If these films don’t encourage solutions to poverty that we know work, what solution do they encourage? Violence.
“Eat the Rich” movies nearly always end with the poor rising up and killing the rich or destroying their stuff. Get Out’s hero kills the wealthy white family. The heroines of Ready or Not and The Menu leave them to die to save themselves. The heroines of Blink Twice kill their captors and then brainwash the remaining one. The cook (probably) kills the model at the end of Triangle of Sadness. Parasite ends with a mass stabbing. The hero in Snowpiercer destroys the train they’re all living on. The heroes at the end of Glass Onion blow up the villain’s home and the original Mona Lisa in his possession. (Something climate change activists are doing to museum paintings in the real world.)

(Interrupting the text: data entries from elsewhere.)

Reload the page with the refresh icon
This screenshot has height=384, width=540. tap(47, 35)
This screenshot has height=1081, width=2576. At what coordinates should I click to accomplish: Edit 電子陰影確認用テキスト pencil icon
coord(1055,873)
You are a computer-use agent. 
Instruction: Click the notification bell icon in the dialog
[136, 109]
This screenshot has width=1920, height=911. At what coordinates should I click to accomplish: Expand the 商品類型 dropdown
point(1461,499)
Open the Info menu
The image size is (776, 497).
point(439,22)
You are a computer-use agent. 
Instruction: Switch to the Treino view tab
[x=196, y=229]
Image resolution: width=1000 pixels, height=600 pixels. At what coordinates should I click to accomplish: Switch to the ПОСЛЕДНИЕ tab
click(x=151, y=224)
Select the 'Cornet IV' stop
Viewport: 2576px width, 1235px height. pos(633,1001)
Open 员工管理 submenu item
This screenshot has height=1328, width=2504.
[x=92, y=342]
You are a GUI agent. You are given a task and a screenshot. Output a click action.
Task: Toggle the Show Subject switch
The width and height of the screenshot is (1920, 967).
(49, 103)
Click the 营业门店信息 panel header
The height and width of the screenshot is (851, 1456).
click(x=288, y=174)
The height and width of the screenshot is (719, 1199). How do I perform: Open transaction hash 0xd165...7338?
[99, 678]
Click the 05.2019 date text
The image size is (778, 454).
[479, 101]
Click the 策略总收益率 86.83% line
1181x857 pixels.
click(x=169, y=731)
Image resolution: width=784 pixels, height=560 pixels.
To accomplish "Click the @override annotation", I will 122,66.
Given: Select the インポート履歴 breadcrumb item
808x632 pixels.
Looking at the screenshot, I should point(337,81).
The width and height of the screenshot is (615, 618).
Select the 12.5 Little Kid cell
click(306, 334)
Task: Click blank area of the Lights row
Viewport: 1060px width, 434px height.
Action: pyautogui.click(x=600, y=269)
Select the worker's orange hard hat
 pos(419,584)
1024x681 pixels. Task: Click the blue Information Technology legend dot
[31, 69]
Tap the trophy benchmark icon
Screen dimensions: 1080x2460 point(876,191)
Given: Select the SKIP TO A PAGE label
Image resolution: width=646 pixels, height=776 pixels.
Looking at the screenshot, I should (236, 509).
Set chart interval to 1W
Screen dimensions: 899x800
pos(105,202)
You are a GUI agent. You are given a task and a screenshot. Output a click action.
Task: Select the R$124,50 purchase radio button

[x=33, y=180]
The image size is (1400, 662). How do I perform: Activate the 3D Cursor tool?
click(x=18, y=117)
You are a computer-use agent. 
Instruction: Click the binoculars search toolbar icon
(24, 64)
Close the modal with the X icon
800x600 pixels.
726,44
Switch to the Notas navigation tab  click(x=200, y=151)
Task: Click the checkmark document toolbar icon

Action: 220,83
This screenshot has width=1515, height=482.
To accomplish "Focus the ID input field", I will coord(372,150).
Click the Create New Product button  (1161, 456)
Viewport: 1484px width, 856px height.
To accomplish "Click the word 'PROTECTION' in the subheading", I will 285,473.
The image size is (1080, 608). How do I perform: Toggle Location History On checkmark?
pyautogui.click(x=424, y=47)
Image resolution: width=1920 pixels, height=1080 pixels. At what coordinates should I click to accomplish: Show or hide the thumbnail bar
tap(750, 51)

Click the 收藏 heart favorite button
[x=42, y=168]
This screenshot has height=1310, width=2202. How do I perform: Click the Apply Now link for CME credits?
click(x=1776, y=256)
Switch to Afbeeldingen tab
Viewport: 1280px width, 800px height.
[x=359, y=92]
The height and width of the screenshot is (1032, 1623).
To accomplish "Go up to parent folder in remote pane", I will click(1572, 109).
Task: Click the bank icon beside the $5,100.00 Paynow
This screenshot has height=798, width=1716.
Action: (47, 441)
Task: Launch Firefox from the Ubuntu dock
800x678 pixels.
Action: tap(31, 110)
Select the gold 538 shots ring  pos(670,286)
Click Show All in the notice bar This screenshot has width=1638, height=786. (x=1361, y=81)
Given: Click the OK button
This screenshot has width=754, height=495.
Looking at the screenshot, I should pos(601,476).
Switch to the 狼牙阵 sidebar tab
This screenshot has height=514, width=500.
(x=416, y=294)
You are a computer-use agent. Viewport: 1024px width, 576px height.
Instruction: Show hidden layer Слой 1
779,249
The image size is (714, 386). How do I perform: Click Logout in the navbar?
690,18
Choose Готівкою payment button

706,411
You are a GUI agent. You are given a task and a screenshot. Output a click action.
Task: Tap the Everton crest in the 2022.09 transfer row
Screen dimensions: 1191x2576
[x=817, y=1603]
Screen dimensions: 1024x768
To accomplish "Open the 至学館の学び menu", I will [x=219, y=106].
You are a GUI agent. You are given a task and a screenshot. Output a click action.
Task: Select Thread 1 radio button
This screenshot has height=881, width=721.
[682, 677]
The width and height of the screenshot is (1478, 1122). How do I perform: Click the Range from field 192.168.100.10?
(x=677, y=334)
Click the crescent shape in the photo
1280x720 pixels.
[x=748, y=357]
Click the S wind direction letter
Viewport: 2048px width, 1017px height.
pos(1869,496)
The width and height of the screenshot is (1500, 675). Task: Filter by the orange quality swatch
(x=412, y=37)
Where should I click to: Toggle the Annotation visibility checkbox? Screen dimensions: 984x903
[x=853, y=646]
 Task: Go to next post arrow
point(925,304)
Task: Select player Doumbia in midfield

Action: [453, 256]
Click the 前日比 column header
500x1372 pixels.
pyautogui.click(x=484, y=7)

One could point out that this is dehumanizing, even if those humans are rich. But that plea doesn’t typically move people. They usually respond that such dehumanization is harmless because the wealthy and powerful can always protect themselves in the real world from such grotesque destruction.
But there are a few problems with this attitude. First, if it’s true that violence against the upper classes will never actually happen, then you’re admitting that “eating the rich” is not a viable solution to the plight of the underprivileged. That makes “Eat the Rich” movies cynical cash grabs—the Hollywood rich exploiting the resentments of the working-classes. It’s just another form of “bread and circuses” to keep the masses content while big studios and A-list stars preserve the status quo. In other words, Hollywood is the villain of its own films.
But it’s not true that the average moviegoer has no power to use violence against the rich. They can vote. More specifically, they can vote for a tyrant.
The history of the word tyrant is fascinating. As I brought up in my analysis of Dune: Part Two earlier this year, the word tyrant has its roots in ancient Greece and typically referred to an aristocrat on the fringes of nobility who obtained absolute power over the government by gaining the support of the common people who felt disenfranchised by society’s elites.
This is the dystopian endpoint of the “Eat the Rich” story. If the only way to avenge the injustice of the privileged is through violence, and the poor don’t have the power or opportunity to effect that violence, then the only option is to give power to a charismatic leader to use that violence on their behalf. But the only way to give him more power over other powerful people is to give him more power over you, too. So he becomes one of the new elites to oppress you. Which is why every French Revolution becomes a Napoleon dictatorship, and every communist revolution becomes a Stalinist or Maoist totalitarian nightmare.
Fittingly, the Dune series has a much more realistic view of what “Eat the Rich” leads to than do most of the tales we’re subjected to. After ages of being oppressed by outerworlders, and being unable to beat them, the Fremen make an aristocratic outerworlder (Paul Atreides) their leader, one who promises to overthrow their oppressors. He does, but—as we see in the later books—he becomes a more genocidal tyrant than they ever suffered under before.
Stories have power. The stories we tell—particularly the stories we tell over and over again—shape the way we see the world we live in. That’s why it’s so important that the stories we tell the truth. Otherwise, we might end up creating the very dystopian world we’re warning against.